Accumulation of abnormal proteins within hepatocytes. For a young patient presenting with symptoms and signs of COPD, always consider α1-antitrypsin deficiency as the cause. Although this autosomal recessive disease usually presents in patients after the age of 40, it can present earlier if the patient is a smoker. α1-Antitrypsin is a protease inhibitor that is produced in the liver and inhibits elastase in the lungs. During acute inflammation, neutrophils release elastase in the lungs that can degrade elastin, an important structural protein that helps tissues maintain their shape. Normally this is inhibited by α1-antitrypsin; however, patients with α1-antitrypsin deficiency will develop panacinar emphysema due to unopposed destruction of elastin in the lung parenchyma. If a patient is exposed to greater than average amounts of toxins (e.g., smoking) that produce lung injury and inflammation, they will develop manifestations of emphysema at a younger age. The clues to the diagnosis in this case are the fact that the patient is very young, has a family history of emphysema, and has emphysema that is predominantly affecting the lung bases (seen on chest x-ray).
Another clue is that the question stem states that liver disease is associated with the condition.

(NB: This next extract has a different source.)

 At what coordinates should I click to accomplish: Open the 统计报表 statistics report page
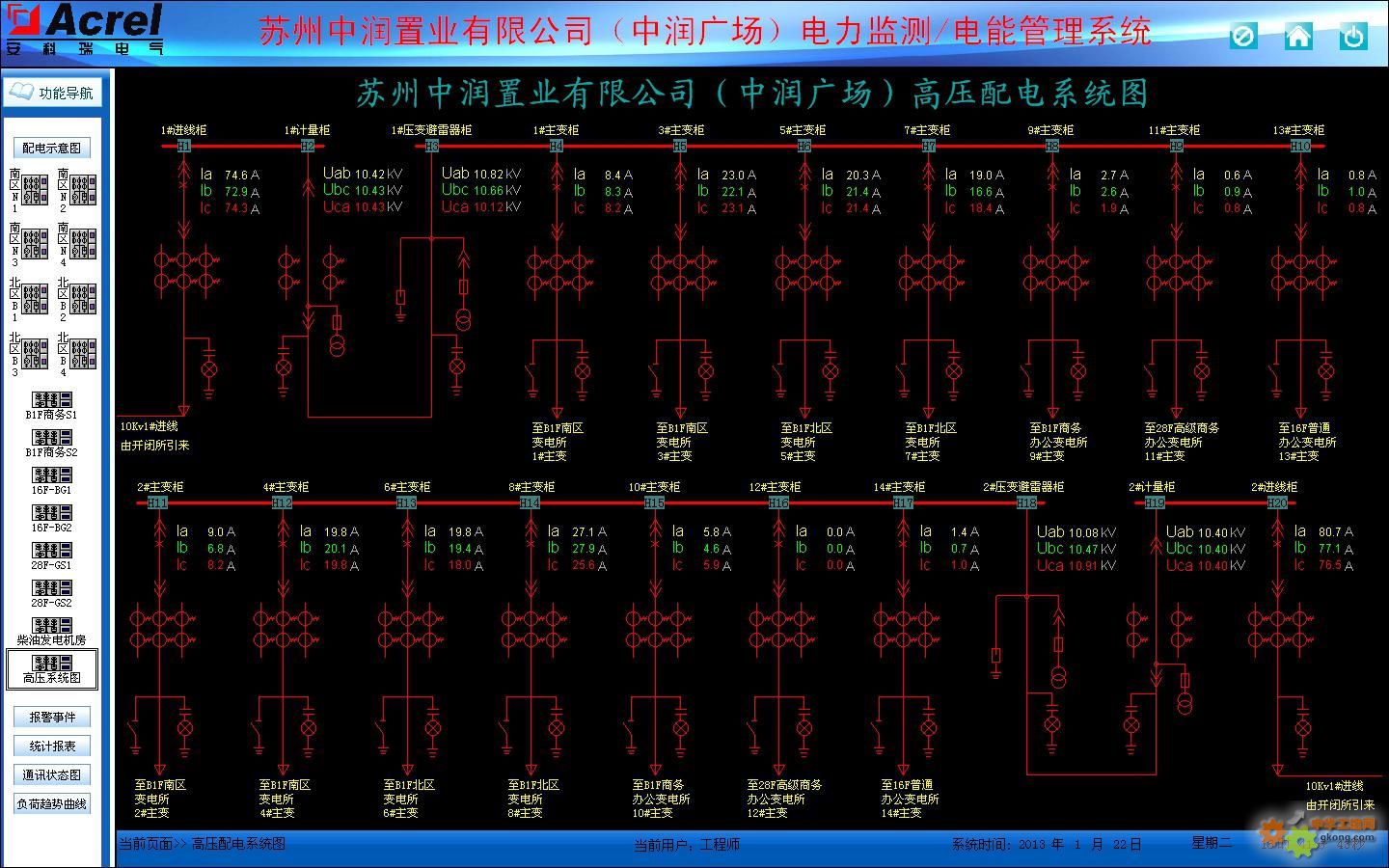(52, 746)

Not all mutations cause liver disease, but some genotypes lead to the production of an abnormal protein within hepatocytes that polymerizes and causes cell apoptosis. (A) Therefore, the mechanism of liver disease is different from the mechanism of lung disease, with connective tissue destruction not being a prominent feature. When the liver is biopsied, the cytoplasmic inclusions are periodic acid-Schiff positive. Skin findings (e.g., necrotizing panniculitis) are another extrapulmonary manifestation that may be associated with this disease. Diagnosis of α1-antitrypsin deficiency is made by finding low serum levels of α1-antitrypsin as well as genotyping the patient. Treatments include smoking cessation, IV supplementation of α1-antitrypsin, standard treatments for COPD based on severity of disease, and lung or liver transplant if end-stage disease is present.
(B) Emphysema causes pulmonary vascular destruction, which can lead to increased pulmonary artery pressure and eventually cor pulmonale. Congestive hepatopathy as a result of elevated venous pressure would exacerbate the liver disease, but it is not the primary cause of the liver disease in α1-antitrypsin deficiency. (C) Mallory bodies are cytoplasmic inclusions seen within hepatocytes in alcoholic liver disease. They are not 100% specific to alcoholic liver disease and may rarely be seen on histology in α1-antitrypsin deficiency. However, this is not the best explanation for the mechanism of liver disease in these patients.